Copy the records below exactly.

## [DATA SECTION]

────────────────────────────────────────

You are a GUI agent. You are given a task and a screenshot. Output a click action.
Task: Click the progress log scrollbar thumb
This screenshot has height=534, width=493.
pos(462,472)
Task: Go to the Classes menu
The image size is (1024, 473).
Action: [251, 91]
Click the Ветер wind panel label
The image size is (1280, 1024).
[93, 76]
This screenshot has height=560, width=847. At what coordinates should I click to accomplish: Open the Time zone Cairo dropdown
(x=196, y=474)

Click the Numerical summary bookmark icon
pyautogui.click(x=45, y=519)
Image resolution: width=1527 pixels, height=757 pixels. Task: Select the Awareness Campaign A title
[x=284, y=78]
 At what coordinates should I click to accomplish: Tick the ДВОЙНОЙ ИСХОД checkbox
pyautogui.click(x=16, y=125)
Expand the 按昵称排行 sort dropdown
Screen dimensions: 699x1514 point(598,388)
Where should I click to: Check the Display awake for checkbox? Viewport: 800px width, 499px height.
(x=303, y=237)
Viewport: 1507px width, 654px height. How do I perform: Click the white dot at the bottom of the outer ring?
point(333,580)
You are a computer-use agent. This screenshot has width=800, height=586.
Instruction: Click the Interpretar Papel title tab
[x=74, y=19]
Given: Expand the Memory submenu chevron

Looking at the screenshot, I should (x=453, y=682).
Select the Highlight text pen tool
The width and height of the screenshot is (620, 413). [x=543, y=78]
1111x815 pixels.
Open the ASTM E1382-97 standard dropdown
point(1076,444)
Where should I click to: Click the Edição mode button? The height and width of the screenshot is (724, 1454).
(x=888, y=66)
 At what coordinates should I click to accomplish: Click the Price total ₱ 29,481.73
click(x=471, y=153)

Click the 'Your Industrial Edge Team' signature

────────────────────────────────────────

## [RESPONSE AREA]
You are a GUI agent. You are given a task and a screenshot. Output a click action.
Task: Click the progress log scrollbar thumb
This screenshot has height=534, width=493.
pos(462,472)
Task: Go to the Classes menu
The image size is (1024, 473).
Action: [251, 91]
Click the Ветер wind panel label
The image size is (1280, 1024).
[93, 76]
This screenshot has height=560, width=847. At what coordinates should I click to accomplish: Open the Time zone Cairo dropdown
(x=196, y=474)

Click the Numerical summary bookmark icon
pyautogui.click(x=45, y=519)
Image resolution: width=1527 pixels, height=757 pixels. Task: Select the Awareness Campaign A title
[x=284, y=78]
 At what coordinates should I click to accomplish: Tick the ДВОЙНОЙ ИСХОД checkbox
pyautogui.click(x=16, y=125)
Expand the 按昵称排行 sort dropdown
Screen dimensions: 699x1514 point(598,388)
Where should I click to: Check the Display awake for checkbox? Viewport: 800px width, 499px height.
(x=303, y=237)
Viewport: 1507px width, 654px height. How do I perform: Click the white dot at the bottom of the outer ring?
point(333,580)
You are a computer-use agent. This screenshot has width=800, height=586.
Instruction: Click the Interpretar Papel title tab
[x=74, y=19]
Given: Expand the Memory submenu chevron

Looking at the screenshot, I should (x=453, y=682).
Select the Highlight text pen tool
The width and height of the screenshot is (620, 413). [x=543, y=78]
1111x815 pixels.
Open the ASTM E1382-97 standard dropdown
point(1076,444)
Where should I click to: Click the Edição mode button? The height and width of the screenshot is (724, 1454).
(x=888, y=66)
 At what coordinates should I click to accomplish: Click the Price total ₱ 29,481.73
click(x=471, y=153)

Click the 'Your Industrial Edge Team' signature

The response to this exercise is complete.